Conseil constitutionnel, Décision n° 2020-867 QPC du 27 novembre 2020

Le Conseil constitutionnel a rendu, le 27 novembre 2020, une décision portant sur la conformité de l’article L. 6361-12 du code des transports. Cette disposition législative autorise le prononcé d’amendes administratives en cas de non-respect des restrictions environnementales fixées sur les aérodromes français. Le Conseil d’État a transmis cette question prioritaire de constitutionnalité par une décision du 25 septembre 2020 afin d’examiner une éventuelle atteinte aux libertés. Le requérant estimait que la loi permettait de sanctionner injustement des personnes pour des manquements commis par les seuls équipages techniques. Le grief principal reposait sur la méconnaissance du principe selon lequel nul ne peut être punissable que de son propre fait. Les juges constitutionnels ont toutefois écarté cette argumentation en déclarant les dispositions contestées pleinement conformes aux exigences de la Constitution.

I. L’affirmation du principe de personnalité des sanctions administratives

A. Le fondement constitutionnel de la responsabilité individuelle Le Conseil rappelle que le principe de personnalité des peines découle des articles 8 et 9 de la Déclaration des droits de l’homme. Cette protection garantit que « nul n’est punissable que de son propre fait », règle applicable à toute sanction ayant le caractère d’une punition. Le juge s’assure ainsi que la répression administrative ne frappe pas un individu pour une faute commise par une tierce personne physique. La décision souligne la nécessité d’établir un lien direct entre le comportement de l’auteur présumé et le manquement constaté par l’autorité. Cette exigence constitutionnelle fait obstacle à toute forme de responsabilité collective ou automatique au sein des procédures de police administrative spéciale.

B. La désignation des assujettis aux amendes environnementales L’article contesté énumère quatre catégories de personnes participant à l’activité aérienne, dont les transporteurs publics et les fréteurs de l’aviation civile. Les juges précisent que ces dispositions « se bornent à énumérer des personnes participant à l’activité aérienne » susceptibles de commettre des infractions. Cette liste permet de définir les débiteurs des obligations de calme sonore sans instaurer pour autant une présomption de culpabilité irréfragable. La loi identifie ainsi les acteurs économiques directement impliqués dans l’exploitation des aéronefs sur les plateformes aéroportuaires soumises à une réglementation. L’identification des responsables constitue le préalable indispensable à l’exercice effectif du pouvoir de sanction par l’autorité de contrôle des nuisances.

**Données fournies**

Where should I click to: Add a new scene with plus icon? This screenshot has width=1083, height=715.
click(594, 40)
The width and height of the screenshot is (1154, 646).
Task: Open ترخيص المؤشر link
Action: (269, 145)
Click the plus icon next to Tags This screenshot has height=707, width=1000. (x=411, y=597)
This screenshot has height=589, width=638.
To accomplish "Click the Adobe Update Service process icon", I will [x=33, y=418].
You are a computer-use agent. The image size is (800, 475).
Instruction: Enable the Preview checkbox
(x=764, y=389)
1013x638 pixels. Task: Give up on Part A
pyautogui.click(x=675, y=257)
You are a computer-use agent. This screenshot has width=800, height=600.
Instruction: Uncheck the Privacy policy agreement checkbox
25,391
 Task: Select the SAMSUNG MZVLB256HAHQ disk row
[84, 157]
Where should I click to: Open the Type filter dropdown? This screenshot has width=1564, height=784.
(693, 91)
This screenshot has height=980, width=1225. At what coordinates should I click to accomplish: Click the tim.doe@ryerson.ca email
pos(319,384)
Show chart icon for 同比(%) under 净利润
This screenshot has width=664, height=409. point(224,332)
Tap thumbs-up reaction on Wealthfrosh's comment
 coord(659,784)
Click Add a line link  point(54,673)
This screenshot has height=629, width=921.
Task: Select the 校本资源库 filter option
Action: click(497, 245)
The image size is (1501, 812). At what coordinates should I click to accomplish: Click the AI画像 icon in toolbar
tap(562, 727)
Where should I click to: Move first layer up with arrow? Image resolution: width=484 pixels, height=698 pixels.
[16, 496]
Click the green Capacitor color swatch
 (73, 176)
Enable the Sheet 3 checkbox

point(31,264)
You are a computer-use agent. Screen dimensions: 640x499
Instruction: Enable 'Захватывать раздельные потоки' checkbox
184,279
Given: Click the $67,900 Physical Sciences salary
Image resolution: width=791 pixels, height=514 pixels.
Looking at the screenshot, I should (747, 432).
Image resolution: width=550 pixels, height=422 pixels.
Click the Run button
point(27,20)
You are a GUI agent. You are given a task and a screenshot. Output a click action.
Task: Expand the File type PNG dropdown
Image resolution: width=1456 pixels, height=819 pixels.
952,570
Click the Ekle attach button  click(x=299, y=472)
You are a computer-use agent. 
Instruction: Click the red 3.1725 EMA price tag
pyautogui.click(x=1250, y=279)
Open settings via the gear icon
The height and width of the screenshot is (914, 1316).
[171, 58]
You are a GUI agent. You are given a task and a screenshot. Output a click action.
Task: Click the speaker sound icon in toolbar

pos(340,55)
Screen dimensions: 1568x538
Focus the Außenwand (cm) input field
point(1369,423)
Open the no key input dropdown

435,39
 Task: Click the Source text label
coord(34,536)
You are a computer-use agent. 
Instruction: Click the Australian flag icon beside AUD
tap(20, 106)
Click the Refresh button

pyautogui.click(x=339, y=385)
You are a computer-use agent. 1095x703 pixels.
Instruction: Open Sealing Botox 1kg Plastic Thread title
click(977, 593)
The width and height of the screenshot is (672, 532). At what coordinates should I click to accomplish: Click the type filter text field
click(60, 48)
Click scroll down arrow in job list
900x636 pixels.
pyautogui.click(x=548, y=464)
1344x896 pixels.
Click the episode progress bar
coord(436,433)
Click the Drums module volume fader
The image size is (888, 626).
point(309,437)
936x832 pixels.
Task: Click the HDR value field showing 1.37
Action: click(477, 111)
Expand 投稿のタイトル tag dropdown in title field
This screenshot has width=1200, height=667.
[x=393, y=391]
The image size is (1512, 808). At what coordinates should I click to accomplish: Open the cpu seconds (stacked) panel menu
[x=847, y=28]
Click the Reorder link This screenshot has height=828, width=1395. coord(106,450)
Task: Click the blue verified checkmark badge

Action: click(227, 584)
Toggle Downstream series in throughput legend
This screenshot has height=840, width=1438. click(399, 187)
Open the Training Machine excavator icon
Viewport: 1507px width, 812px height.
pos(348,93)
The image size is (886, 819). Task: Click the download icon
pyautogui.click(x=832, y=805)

**Énoncé du problème**
Selon l'extrait du document, à quelle date le Conseil d'État a-t-il transmis la question prioritaire de constitutionnalité ?

**Résultat obtenu**
Le Conseil d'État l'a transmise par une décision du 25 septembre 2020.